Bewaffnete Milizen bedrohen die Menschen mit Waffen und lassen sie sehr viel Geld bezahlen, damit sie nicht erschossen werden. Einige unserer Gäste haben auf ihrem Weg gesehen, wie Freunde erschossen wurden, auch einige der Kinder an Bord. Jeden Tag fallen Schüsse.

Angesichts dieser Berichte ist es absolut verantwortungslos, dass die Europäische Union die sogenannte libysche Küstenwache dafür ausrüstest, dass Menschen zurück in diese Umstände gebracht werden. Damit liefert die Europäische Union die flüchtenden Menschen bewusst Menschenrechtsverletzungen aus.

Kai, unser Menschenrechtsbeobachter, spricht an Bord mit unseren Gästen über ihre Erlebnisse. Ein Vater aus Libyen berichtete ihm, weshalb seine Familie das Bürgerkriegsland verlassen musste.

„In Libyen gibt es kein Leben mehr.
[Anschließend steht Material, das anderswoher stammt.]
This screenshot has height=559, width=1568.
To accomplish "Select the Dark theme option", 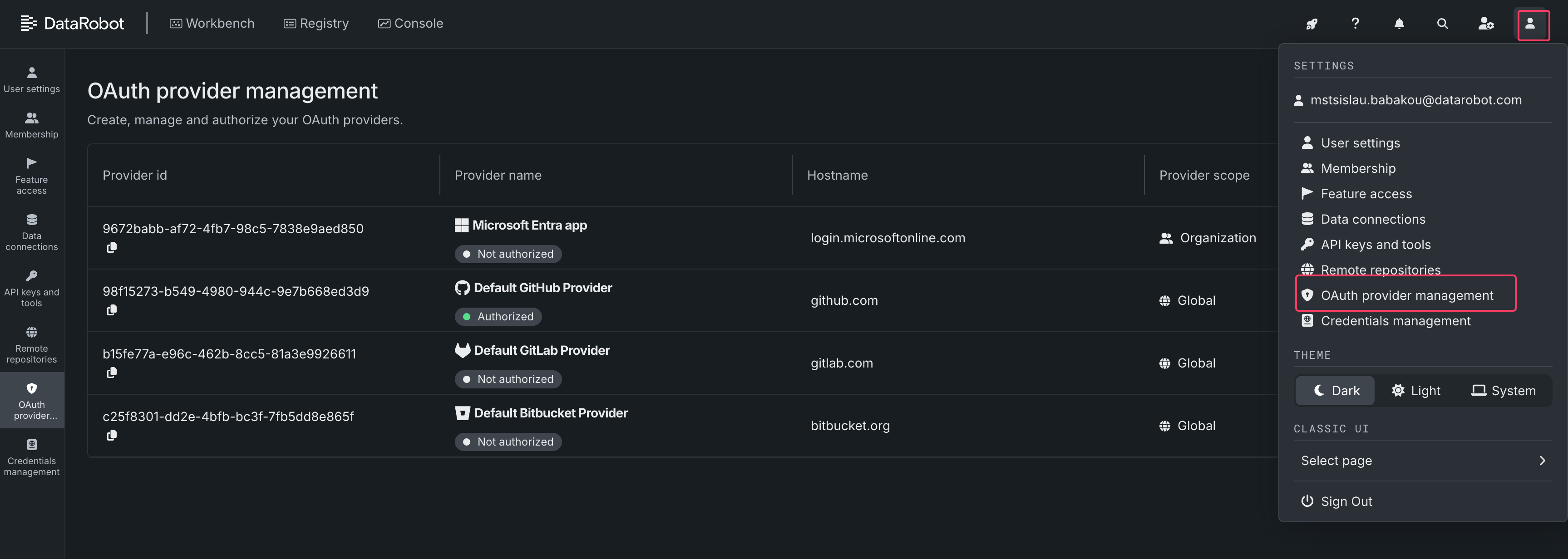I will click(x=1336, y=391).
Das Land hat sich verändert und mit ihm die Menschen. Es gibt keine Perspektive dort. Ich habe eine Frau und drei Kinder im Alter von sieben Jahren, vier Jahren und fünf Monaten.
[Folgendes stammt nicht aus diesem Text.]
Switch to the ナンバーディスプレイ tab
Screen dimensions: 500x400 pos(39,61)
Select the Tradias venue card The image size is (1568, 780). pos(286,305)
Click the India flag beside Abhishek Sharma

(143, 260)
Von 2005 bis 2017 habe ich mit meiner Familie in Dubai gewohnt und ich konnte ohne Probleme reisen. Als wir zurück nach Libyen kamen, war nichts mehr wie vorher.

Unser Haus wurde vom Krieg zerstört, wir haben nichts mehr. Mein Sohn braucht dringend eine Operation, die er in Libyen nicht bekommen kann. Ich habe schon alles versucht und all unser restliches Geld für ihn ausgegeben.

Libyscher Mann

Mein 4-jähriger Sohn kennt mich gar nicht richtig. Weil wir wegen des Bürgerkriegs in ständiger Angst leben, kann ich nicht mit ihm spielen. Ich kann meine Kinder auch nicht nach Draußen lassen, weil das zu gefährlich ist.

„Man lebt in ständiger Angst in Libyen.“

Ich möchte nur, dass es meiner Familie gut geht. Daher musste ich Libyen verlassen.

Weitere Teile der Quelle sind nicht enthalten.